Morgan & Morgan advocates strongly for workers; after all, we’re for the people, not the powerful. We work to protect those who are cheated out of their wages or face discrimination, wrongful termination, or other unjust practices in the workplace.
In 2019, we fought a number of battles against big companies, from the largest corporations to smaller, regional organizations. What did they have in common? They violated their workers’ rights, and the law itself.
Here are some of our landmark moments from 2019.
Helping out servers
Waiters often make less than they deserve. That’s the nature of the job: The federal tipped minimum wage is $2.13 per hour, which is subsidized by tips to reach the federal minimum wage of $7.25.

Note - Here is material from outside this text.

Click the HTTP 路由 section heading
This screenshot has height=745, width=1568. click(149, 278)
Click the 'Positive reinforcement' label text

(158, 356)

However, sometimes businesses take advantage of often complicated tipping laws to cheat their servers out of wages. In 2019, we won a $2.4M settlement for servers at a chain of restaurants called Captain George’s Seafood in a class action case, Gagliastre v. Captain George’s of South Carolina LP. The chain had committed a number of violations, including tip credit violations, tip irregularities, and tip deductions.
Our Employment Law Group leading attorneys, Andrew Frisch and C. Ryan Morgan, presided over this case and brought it to victory.
Fighting for oil and gas workers
Another egregious violation of workers’ rights? A fluctuating workweek, also called “Chinese overtime.” This was the issue in a different case we settled this year, Dacar v. Saybolt.
Our attorney Andrew Frisch earned $4.95M for a group of oil and gas inspectors who saw that their pay wasn’t adding up. The employer used the illegal fluctuating workweek to calculate overtime for its employees.
Also, workers were given “incentive payments” for working less desired hours. According to Employment Law Daily, “A group of inspectors sued alleging that the incentive payments precluded use of the FWW method placed the employer in violation of the FLSA. They also claimed that the employer’s violation was willful.”
Saybolt later appealed; it was denied, and the ruling upheld.
Upholding fair labor standards
The guiding principle of many of our cases is the Fair Labor Standards Act, or FLSA. The FLSA provides employers with a set of laws to assure they don’t improperly treat their employees — and that if they do, they’re held accountable.
That’s why our attorneys Michael N. Hanna and Andrew Frisch led the charge on a collective action case against Maru Restaurant and its subsidiaries, which are located in Detroit, Kalamazoo, Midland, East Lansing, Okemos, and Grand Rapids, Michigan.
They won $1.45M for their clients. What were the charges?
There were a number of violations here as well. Maru Restaurants allegedly didn’t pay workers the appropriate minimum wages and overtime pay under the FLSA and WOWA (which is the Michigan Workforce Opportunity Wage Act). Additionally, servers were forced to participate in an illegal tip sharing agreement, part of which specified that Maru would keep 50% of the servers’ tips. To top it all off, all the servers received below minimum wage pay.